- Brian Chilson
- WALTONITES: Patrick Wolf, who’s paid at UA in a Walton initiative to encourage school choice, speaks while Walton lobbyist Luke Gordy listens.
David Koon reports from the panel discussions at the Doubletree Hotel being staged by some of the front groups set up by Jim Walton and other inheritors of great wealth to lobby for their ideas of “school reform.”
The most unsettling news today were repeated mentions of the growing apush beyond charter school funding — public money for quasi-private schools operated often by private corporations — to direct voucher support for private schools. Such legislation is going to come up in Arkansas again this year and a UA professor on the payroll of the Walton-created school choice lobbying arm at the family university in Fayetteville was among those touting it today.
The Walton Family Foundation — in another huge coincidence — announced today it had pumped $158 million into school choice in 2012, including $60 million on lobbying organizations ($9 million in Arkansas alone for the organization that sponsored today’s panel discussions), and expected to continue that effort this year.
Patrick Wolf, who holds an endowed chair in school reform at UA; Jim Cooper, chair of the state board of Education; Bill Dillard III, scion of the department store family, and Luke Gordy, the Walton family’s chief paid lobbyist, were on the first panel. Gordy beat up on the “liberal press,” meaning me, for writing about the scant regulation of charter schools. He talked about kids being “held prisoner in schools where they are being underserved.” Gordy complained about failure of the state Board of Education to close public schools for academic failure. He didn’t mention that, as Board chair, he wrote the previously weak rule on closure for academic reasons that has recently been stiffened. He also didn’t list a specific charter school closed for academic reasons, as opposed to management deficiencies, which have been numerous. He also didn’t mention that some of the most touted Arkansas charter schools, including one that helped pack the crowd with students today, haven’t gained “achieving” status for middle school grades. It is a tough time, after all. Gordy insulted a large group of educators in the meeting by asserting they only cared about themselves, not school children. Wolf touted his own study on the benefits of giving parents money to leave conventional public schools. Dillard said the company faces difficulties in recruitment because of deficiencies in education. He said competition was good for schools.
Coming later the speakers include Democrat-Gazette Publisher Walter Hussman and former Murphy Oil CEO Claiborne Deming.
I can tell you some dedicated school people left the first session steaming. Luke Gordy’s broad brush dismissal of virtually anyone who works in education as a self-interested hack uninterested in children was a slap in the face to tens of thousands of hard-working, committed people. I’ve heard him give that spiel many times myself. He’s made so much money working for the Waltons so long, he might even believe it. He also is likely in a bad mood because he currently lacks the votes to move his charter school bill out of committee, I’ve been further reliably informed. But when you have $9 million to spend, peeling off three votes might be easier than it otherwise would be for mere mortals.

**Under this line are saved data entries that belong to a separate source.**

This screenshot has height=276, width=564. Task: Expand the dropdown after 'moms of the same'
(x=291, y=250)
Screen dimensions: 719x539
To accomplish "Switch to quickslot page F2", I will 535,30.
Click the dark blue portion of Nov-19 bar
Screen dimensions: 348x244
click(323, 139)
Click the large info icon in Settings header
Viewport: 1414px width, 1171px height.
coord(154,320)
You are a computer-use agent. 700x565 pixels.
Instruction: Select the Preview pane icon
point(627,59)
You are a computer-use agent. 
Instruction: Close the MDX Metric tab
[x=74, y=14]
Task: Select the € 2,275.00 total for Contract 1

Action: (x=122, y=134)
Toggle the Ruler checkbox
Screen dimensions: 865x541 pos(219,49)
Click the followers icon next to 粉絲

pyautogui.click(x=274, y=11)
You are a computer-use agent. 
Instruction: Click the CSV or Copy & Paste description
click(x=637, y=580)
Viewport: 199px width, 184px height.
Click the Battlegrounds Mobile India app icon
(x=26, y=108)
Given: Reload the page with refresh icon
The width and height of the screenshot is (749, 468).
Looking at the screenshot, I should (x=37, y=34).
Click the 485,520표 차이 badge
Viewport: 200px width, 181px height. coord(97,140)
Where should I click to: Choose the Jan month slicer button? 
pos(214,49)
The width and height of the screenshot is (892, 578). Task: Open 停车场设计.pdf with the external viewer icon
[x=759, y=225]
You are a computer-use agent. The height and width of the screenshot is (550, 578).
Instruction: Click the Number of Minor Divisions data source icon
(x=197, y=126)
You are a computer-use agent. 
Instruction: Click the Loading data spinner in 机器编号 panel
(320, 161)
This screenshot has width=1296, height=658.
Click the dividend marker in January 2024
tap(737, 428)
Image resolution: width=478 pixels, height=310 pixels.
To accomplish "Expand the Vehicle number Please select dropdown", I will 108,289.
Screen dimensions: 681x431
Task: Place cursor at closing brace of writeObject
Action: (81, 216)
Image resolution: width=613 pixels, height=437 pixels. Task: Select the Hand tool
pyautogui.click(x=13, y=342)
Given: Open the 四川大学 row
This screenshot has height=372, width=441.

At the second panel, D-G publisher Walter Hussman touted lower costs per student at eStem versus the Little Rock School District. Money is not the issue, but accountability and choice, he said. He urged more testing to compare schools. He said single-letter grading of schools encouraged schools to do better. T. Willard Fair, a charter school advocate from Florida, blasted Arkansas’s black legislators for not attending the session and said the argument that charter schools would lead to resegregation was “hogwash.” Jim Walton also emphasized lower spending on charter schools — then talked of his support for making funding equitable at charter schools, particularly for construction.